Exercise physiologist Chrissy Giorgetti has spoken to numerous Beachbody "fitness coaches." They report being required to send out 60 "cold messages" to potential recruits every day, and to tout the products on social media. "I think the worst part of it, though, is that they call themselves coaches," she writes. "There is no certification process for becoming a Beachbody coach."

Don't expect to get rich off MLM sales

Even if you don't mind putting in the time to recruit sellers and customers to a fitness MLM, the hard truth is that you probably won't achieve that "quit your day job" dream. Making a profit depends on a steady sales flow, and not everyone wants to keep buying protein powders and collagen creams month after month. If your clients stop ordering, or your sales staff underperforms, you lose out. 

Consultants spend plenty of their own money, too, reports the FTC. In addition to an initial joiner's fee, participants are usually required to buy a stock of inventory to get their "business" off the ground. Often, they're required to keep buying products to meet a monthly quota or to earn "points" toward special bonuses. The Finance Guy website warns, "Network marketing companies acknowledge that very little of their sales are due to retail demand. Most of the product being ordered is by members for personal use (or to satisfy volume quotas)." 

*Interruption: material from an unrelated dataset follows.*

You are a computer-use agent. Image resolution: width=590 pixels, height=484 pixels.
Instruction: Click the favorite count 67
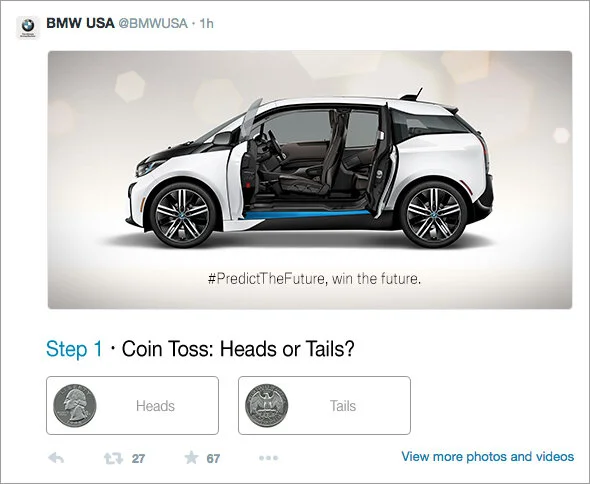click(213, 458)
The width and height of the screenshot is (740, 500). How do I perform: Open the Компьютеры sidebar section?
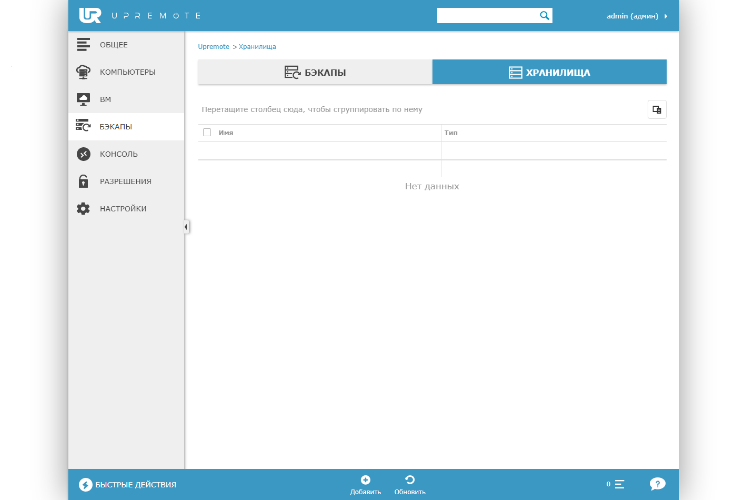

More often than not, MLM coaches or consultants call it quits, left with empty wallets and a basement full of unsold shake mixes and cleanses. A report from the Consumer Awareness Institute estimates that fewer than 1% of MLM participants see profit from their efforts. That poor success rate, says author Jon Taylor, Ph.D., makes MLMs "the epitome of an 'unfair or deceptive acts or practice' that the FTC is pledged to protect against."